Stored items:
#####

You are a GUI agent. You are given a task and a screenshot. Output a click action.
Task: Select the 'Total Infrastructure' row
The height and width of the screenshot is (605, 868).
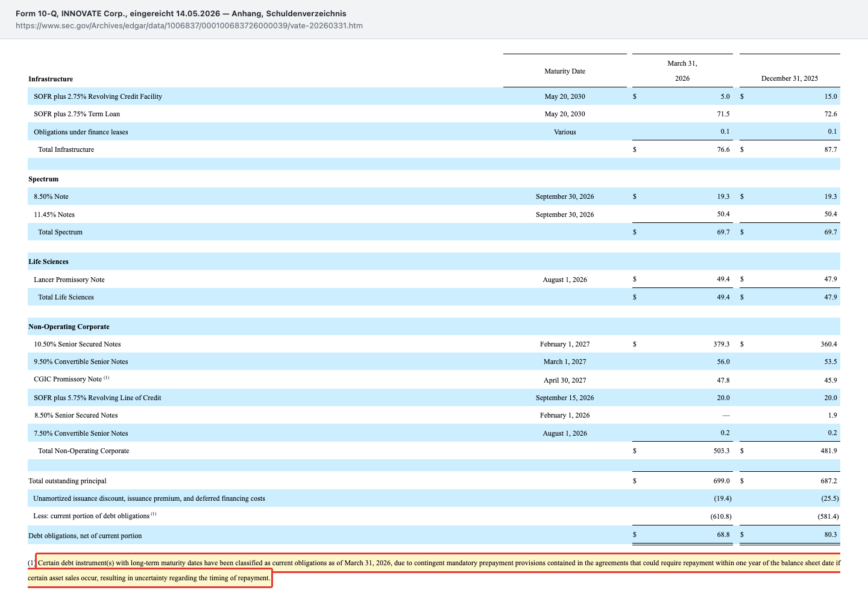tap(434, 149)
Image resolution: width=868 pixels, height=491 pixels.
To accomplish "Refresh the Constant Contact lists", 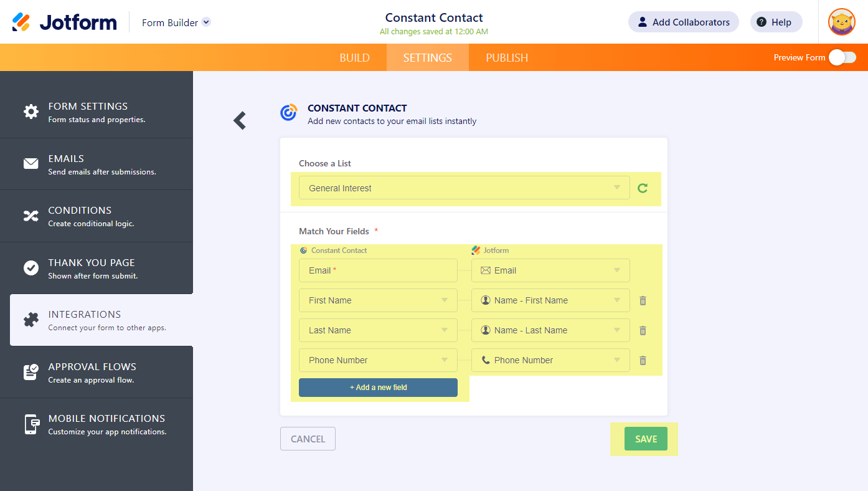I will pyautogui.click(x=643, y=188).
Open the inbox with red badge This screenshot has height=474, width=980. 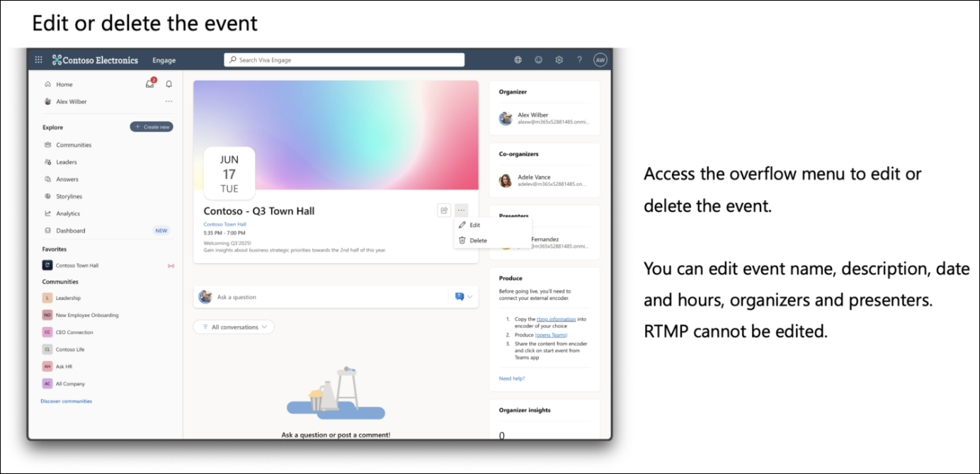coord(150,84)
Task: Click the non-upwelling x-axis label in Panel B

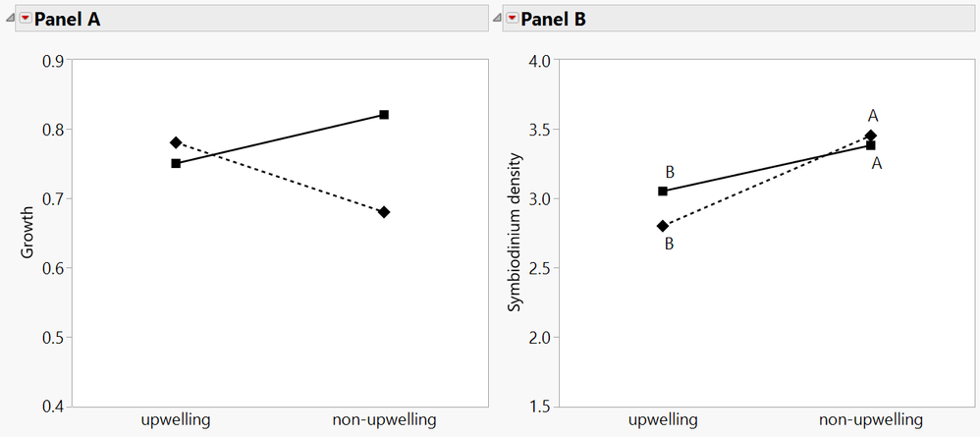Action: [871, 420]
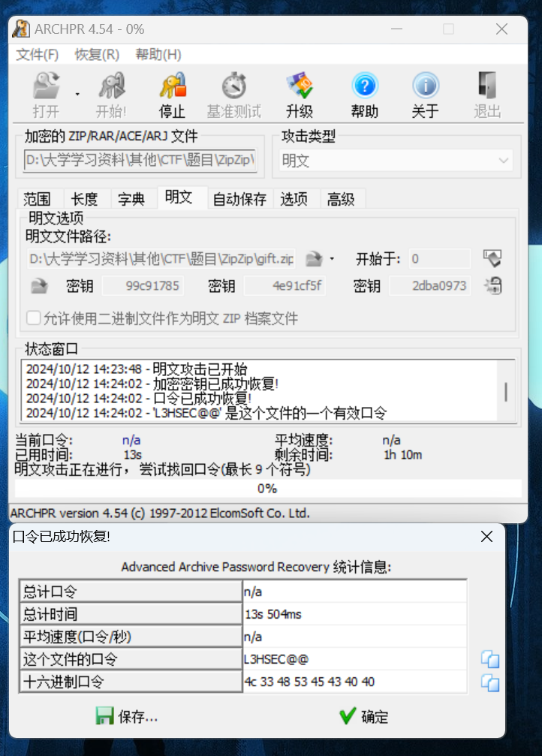
Task: Click the Help (帮助) question mark icon
Action: (x=364, y=86)
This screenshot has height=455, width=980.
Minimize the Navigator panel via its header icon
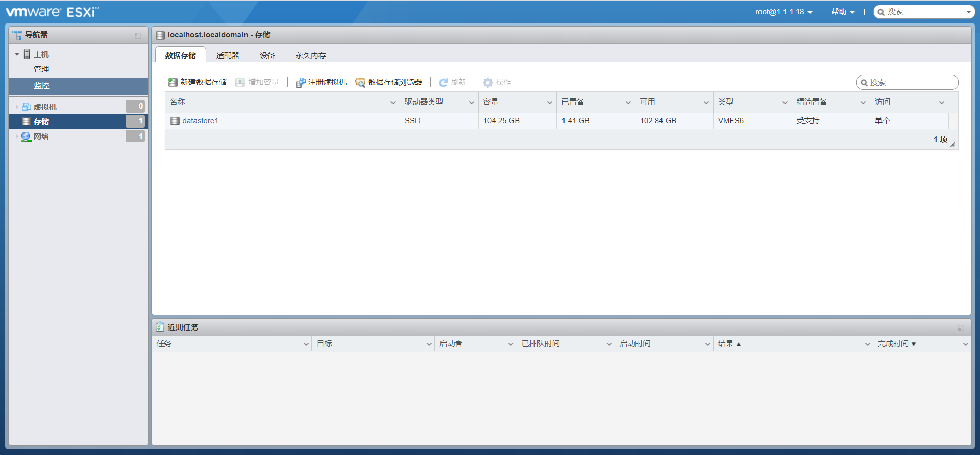tap(138, 35)
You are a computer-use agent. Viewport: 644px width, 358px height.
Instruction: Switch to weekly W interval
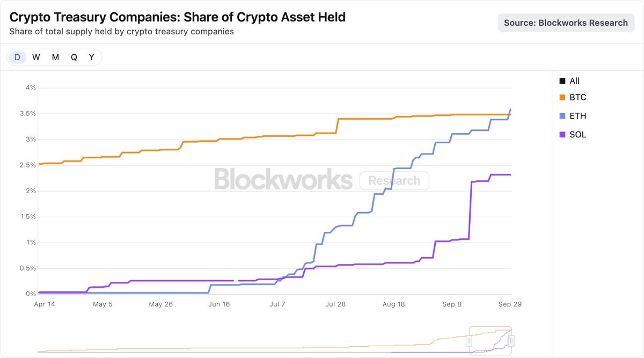tap(36, 57)
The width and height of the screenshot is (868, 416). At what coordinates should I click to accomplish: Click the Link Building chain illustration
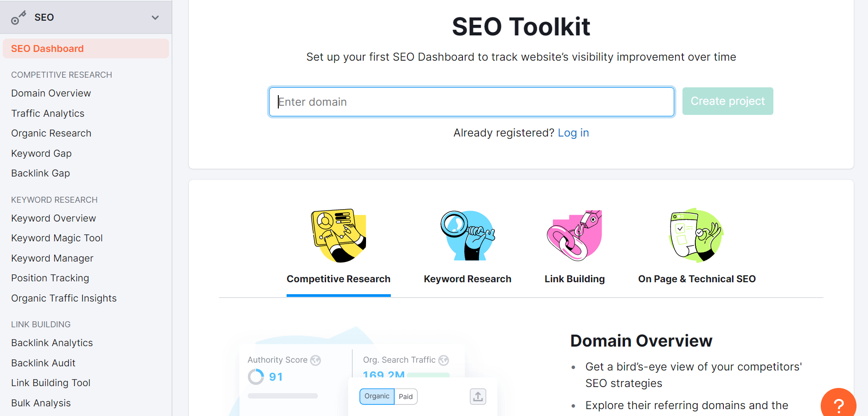point(575,235)
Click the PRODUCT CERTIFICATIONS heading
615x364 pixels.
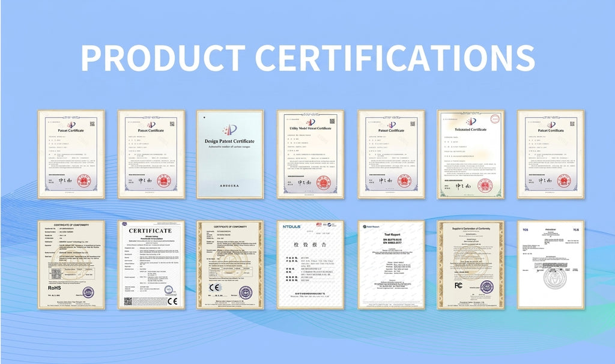[308, 58]
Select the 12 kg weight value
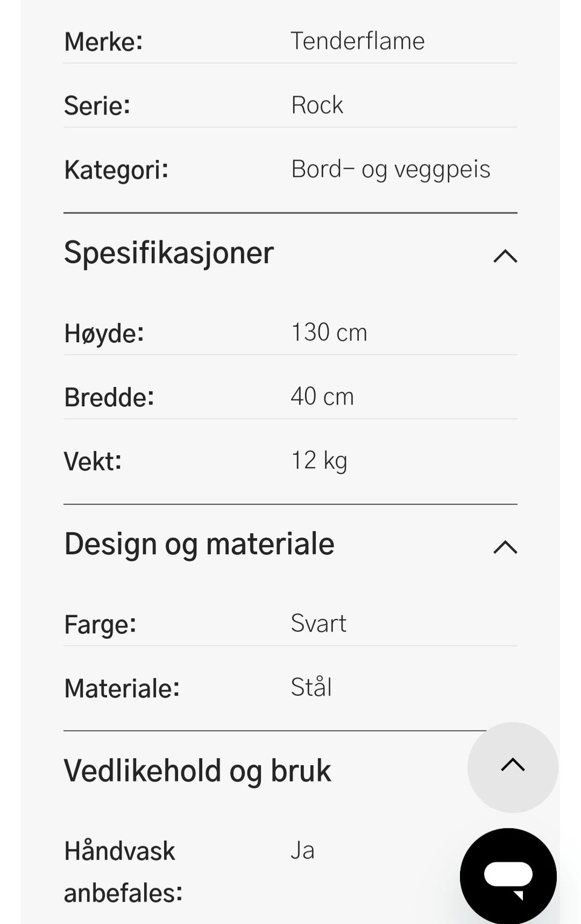Screen dimensions: 581x924 (x=319, y=461)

#####

§ **Directions**:
Take every line above carrying "agent" and return it.

§ **Exercise output**:
You are a GUI agent. You are given a task and a screenshot. Output a click action.
You are a computer-use agent. Viewport: 644px width, 358px height.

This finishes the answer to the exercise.